Within the entries that follow, show each line where the word "Portfolio" occurs.

(Beginning of Records)

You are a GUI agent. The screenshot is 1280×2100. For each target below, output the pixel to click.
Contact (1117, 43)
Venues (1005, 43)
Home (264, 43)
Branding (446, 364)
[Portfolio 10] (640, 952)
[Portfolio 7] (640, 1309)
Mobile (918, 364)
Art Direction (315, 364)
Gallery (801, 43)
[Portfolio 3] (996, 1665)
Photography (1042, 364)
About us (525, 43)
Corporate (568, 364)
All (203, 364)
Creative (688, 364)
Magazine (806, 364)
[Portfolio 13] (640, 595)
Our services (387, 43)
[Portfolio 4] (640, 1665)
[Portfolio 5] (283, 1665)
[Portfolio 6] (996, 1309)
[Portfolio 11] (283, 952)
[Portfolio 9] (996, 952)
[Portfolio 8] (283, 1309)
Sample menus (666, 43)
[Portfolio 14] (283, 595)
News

(End of Records)

[Solution below]
[Portfolio 10] (640, 952)
[Portfolio 7] (640, 1309)
[Portfolio 3] (996, 1665)
[Portfolio 13] (640, 595)
[Portfolio 4] (640, 1665)
[Portfolio 5] (283, 1665)
[Portfolio 6] (996, 1309)
[Portfolio 11] (283, 952)
[Portfolio 9] (996, 952)
[Portfolio 8] (283, 1309)
[Portfolio 14] (283, 595)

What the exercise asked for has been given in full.